I
media, il corpo e la guerra
di Luciano Petullà
La mediatizzazione del mondo e dei rapporti interpersonali e informativi ha una lunga storia. Tra tutti i suoi molti resoconti forse il più attuale per lo scenario dolente cui stiamo “attivamente” assistendo è il doppio movimento che vede una prima progressione verso la “sterilizzazione” del corpo umano, la sua scomparsa “materiale” a favore di simulacri (effigi visive ed acustiche) capaci di viaggiare veloci nello spazio e/o rimanere registrati su una qualche supporto. Questa fantasmizzazione, che ha raggiunto livelli sofisticati una volta incontrato il medium elettrico, ha stimolato però un movimento opposto, richiamando le forme più autentiche del contatto e del corpo umano: uno dei problemi per i mondi ricostruiti attraverso i media è così la restituzione del corpo occultato.
Questa dinamica è evidente nella gestione informativa della
guerra: la possibilità tecnologica di combattere i conflitti alla
stregua di un
videogame asettico, legandolo ad uno stretto controllo dei giornalisti
là
inviati, definiti appunto “embedded”, ha caratterizzato la prima fase
della
guerra irachena. E’ stata una gestione provvidenziale se pensiamo che
vi erano
delle formidabili ragioni per essere contro l’intervento, tutto un
insieme di
punti di vista basati sul semplice buon senso, quello ancora capace di
distinguere tra le condizioni in cui siamo immersi quando ci muoviamo
nella
simulazione del gioco elettronico rispetto a quando operiamo in una
società di
esseri viventi. Non è stata casuale la fortissima partecipazione nelle
strade
dei paesi occidentali di milioni e milioni di persone (un record), il
segnale
che il tema doveva essere trattato in concreto perché la delega
mediatica
appare “infida” quando si preparano certi tipi di scadenze.

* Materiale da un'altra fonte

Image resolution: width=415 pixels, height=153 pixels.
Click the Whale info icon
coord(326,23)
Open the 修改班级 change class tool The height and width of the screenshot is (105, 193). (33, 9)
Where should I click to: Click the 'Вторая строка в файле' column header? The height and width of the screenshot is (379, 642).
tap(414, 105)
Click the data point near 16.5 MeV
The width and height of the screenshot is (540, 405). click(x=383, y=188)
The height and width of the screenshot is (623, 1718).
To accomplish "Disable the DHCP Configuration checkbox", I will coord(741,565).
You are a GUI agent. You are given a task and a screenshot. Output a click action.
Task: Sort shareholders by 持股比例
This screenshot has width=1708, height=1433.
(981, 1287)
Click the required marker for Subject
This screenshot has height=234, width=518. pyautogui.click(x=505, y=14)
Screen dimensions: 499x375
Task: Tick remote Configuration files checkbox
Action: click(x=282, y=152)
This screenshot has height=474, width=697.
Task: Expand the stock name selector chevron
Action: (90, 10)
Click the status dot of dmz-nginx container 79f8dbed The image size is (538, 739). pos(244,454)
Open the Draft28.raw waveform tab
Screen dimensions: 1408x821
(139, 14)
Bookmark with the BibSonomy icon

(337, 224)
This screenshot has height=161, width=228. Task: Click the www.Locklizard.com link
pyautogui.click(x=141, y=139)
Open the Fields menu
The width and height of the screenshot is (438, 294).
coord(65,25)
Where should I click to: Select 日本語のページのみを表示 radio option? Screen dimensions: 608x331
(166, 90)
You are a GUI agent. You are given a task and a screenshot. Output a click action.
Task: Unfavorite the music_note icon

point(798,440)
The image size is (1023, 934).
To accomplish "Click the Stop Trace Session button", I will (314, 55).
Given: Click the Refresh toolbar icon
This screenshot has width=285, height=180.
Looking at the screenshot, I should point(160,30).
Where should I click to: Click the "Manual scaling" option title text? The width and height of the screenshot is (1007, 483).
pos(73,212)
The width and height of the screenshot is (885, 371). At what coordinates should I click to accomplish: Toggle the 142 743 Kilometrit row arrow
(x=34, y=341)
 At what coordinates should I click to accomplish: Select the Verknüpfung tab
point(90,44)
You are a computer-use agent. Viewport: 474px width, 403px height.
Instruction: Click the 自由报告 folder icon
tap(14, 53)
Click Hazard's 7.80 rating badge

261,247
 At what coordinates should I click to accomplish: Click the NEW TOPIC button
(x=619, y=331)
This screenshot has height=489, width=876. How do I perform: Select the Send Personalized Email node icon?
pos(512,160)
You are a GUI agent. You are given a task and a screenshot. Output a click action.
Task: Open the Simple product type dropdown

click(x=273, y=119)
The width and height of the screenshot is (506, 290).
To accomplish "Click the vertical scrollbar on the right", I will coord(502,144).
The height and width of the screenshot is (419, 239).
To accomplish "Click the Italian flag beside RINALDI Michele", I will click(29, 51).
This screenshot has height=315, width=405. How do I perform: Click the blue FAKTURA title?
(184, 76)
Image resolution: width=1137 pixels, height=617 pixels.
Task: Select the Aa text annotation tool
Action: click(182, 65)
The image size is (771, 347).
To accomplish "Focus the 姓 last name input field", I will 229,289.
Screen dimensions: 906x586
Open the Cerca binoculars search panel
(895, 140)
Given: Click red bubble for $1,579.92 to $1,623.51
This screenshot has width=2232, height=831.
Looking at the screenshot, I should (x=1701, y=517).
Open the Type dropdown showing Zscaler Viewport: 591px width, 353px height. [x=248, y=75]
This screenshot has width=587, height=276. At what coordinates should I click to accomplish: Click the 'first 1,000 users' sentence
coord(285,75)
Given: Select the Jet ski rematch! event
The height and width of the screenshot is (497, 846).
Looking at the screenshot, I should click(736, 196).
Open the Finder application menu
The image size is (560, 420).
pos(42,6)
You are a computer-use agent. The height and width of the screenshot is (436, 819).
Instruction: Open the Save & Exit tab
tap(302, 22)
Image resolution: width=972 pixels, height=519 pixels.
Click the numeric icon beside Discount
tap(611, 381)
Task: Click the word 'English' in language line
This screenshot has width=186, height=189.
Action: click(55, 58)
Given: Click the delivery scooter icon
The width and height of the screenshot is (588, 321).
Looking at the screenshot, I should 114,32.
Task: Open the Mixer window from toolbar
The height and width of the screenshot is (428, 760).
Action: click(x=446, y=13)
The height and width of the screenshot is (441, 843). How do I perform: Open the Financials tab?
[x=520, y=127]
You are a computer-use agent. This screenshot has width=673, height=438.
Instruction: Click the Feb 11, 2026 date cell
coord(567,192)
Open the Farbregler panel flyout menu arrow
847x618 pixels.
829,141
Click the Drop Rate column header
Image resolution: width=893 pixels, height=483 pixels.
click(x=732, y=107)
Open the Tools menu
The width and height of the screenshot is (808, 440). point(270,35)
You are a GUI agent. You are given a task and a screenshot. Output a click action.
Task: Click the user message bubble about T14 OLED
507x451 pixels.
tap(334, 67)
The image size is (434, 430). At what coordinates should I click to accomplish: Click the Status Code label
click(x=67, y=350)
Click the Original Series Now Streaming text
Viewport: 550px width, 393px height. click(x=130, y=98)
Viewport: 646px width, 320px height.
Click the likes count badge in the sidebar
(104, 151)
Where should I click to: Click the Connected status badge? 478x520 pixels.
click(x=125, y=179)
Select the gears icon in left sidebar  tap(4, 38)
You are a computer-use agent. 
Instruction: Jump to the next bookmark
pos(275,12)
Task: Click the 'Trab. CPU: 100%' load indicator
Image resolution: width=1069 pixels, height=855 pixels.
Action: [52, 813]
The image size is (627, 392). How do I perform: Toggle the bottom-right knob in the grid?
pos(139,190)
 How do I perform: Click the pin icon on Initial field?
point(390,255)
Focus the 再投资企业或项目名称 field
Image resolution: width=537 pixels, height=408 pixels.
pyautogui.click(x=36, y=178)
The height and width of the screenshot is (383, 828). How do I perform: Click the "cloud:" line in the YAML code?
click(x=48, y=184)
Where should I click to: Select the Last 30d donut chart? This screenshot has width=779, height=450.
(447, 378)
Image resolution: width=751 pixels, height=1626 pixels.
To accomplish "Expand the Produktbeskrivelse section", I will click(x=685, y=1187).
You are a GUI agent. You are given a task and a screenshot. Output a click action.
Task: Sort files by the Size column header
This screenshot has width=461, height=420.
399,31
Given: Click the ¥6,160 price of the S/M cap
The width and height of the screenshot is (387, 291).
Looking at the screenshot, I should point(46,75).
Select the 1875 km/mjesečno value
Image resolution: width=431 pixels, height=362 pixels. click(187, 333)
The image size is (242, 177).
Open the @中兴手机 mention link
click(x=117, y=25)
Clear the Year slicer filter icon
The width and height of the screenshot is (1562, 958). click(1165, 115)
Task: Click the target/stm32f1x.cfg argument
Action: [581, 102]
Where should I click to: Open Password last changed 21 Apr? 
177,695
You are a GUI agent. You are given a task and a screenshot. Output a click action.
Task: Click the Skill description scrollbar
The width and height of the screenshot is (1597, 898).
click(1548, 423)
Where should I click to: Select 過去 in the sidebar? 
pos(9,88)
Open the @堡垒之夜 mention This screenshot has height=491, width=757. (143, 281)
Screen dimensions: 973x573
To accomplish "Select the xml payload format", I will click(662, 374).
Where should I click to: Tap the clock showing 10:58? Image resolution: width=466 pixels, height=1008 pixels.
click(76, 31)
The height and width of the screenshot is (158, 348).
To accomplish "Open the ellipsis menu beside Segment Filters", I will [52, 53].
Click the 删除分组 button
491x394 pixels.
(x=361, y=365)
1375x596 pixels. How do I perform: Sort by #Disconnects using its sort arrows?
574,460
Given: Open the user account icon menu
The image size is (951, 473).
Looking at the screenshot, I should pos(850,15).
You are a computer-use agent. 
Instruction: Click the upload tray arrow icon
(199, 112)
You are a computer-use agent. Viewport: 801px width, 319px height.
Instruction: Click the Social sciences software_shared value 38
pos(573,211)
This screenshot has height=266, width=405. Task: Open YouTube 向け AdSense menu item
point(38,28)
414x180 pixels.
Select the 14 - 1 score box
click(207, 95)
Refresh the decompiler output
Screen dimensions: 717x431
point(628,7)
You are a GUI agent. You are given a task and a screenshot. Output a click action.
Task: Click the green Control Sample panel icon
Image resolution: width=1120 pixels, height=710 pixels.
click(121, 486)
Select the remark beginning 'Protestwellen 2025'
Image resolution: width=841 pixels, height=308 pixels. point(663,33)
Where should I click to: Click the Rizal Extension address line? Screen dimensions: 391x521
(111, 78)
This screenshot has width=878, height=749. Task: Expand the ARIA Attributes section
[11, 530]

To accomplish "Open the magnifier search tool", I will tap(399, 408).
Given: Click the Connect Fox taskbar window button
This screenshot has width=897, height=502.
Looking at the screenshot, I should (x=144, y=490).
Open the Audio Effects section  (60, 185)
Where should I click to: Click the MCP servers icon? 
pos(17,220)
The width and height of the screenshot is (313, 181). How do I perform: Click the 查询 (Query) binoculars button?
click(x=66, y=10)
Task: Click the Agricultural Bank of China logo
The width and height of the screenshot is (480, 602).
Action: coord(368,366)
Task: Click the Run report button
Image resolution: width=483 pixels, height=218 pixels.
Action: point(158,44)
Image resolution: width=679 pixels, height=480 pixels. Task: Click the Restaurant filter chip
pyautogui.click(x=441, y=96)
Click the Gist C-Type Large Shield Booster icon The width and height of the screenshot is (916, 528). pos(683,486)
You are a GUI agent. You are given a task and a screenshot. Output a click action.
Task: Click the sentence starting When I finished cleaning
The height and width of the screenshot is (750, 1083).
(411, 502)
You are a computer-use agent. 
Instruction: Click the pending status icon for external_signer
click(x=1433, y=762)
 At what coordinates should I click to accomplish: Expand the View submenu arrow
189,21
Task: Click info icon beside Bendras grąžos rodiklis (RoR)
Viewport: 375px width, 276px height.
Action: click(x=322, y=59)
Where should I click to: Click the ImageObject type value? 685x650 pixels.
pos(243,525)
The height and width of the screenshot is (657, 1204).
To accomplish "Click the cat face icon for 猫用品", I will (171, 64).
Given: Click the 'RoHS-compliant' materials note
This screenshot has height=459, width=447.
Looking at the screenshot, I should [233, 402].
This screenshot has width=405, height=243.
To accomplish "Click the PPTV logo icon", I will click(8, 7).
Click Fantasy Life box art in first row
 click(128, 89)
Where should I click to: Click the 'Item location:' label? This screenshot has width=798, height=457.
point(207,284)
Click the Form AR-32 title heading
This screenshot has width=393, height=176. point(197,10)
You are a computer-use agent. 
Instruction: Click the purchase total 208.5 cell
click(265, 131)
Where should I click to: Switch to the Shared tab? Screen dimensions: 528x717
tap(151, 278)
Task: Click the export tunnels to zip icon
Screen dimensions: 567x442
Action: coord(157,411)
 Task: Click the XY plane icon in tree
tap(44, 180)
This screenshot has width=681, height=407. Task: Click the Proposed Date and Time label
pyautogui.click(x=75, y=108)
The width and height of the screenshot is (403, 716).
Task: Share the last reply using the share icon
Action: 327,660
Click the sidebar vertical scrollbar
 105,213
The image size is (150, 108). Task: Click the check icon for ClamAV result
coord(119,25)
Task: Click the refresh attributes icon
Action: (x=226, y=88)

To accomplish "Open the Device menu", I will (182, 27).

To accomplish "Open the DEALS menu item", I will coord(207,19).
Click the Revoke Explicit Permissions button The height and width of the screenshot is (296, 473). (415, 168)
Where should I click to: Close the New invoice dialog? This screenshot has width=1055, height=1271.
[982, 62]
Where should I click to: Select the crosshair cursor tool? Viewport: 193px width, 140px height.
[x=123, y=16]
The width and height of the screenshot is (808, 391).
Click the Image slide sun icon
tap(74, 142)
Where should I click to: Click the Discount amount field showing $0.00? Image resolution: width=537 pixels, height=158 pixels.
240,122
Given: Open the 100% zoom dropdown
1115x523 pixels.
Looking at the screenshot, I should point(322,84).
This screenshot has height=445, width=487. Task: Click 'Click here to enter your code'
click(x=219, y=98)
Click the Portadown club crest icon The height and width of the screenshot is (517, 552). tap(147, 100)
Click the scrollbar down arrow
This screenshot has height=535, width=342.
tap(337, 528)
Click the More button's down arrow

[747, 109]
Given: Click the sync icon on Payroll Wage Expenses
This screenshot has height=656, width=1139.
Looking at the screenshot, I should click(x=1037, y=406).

Tuttavia, l’altro tipo di errore è di aver sottovalutato il contro-movimento mediatico: i media, ed i nuovi media, sono tanto bravi ad occultare quanto a far resuscitare i corpi tramite un esplosione di dettagli che ne amplificano la forza. Quello che sta avvenendo negli Stati Uniti è appunto questo. Non solo le TV mostrano i corpi torturati, il medioevo che alberga anche nelle nostre democrazie, ma le fredde cifre dei morti giornalieri stanno diventando dei link Internet alle loro vite andate perdute, i portali alla concretezza delle loro storie e dei loro affetti, contro la cattiva retorica dei politici incapaci. (Whashington Post: Faces of the Fallen).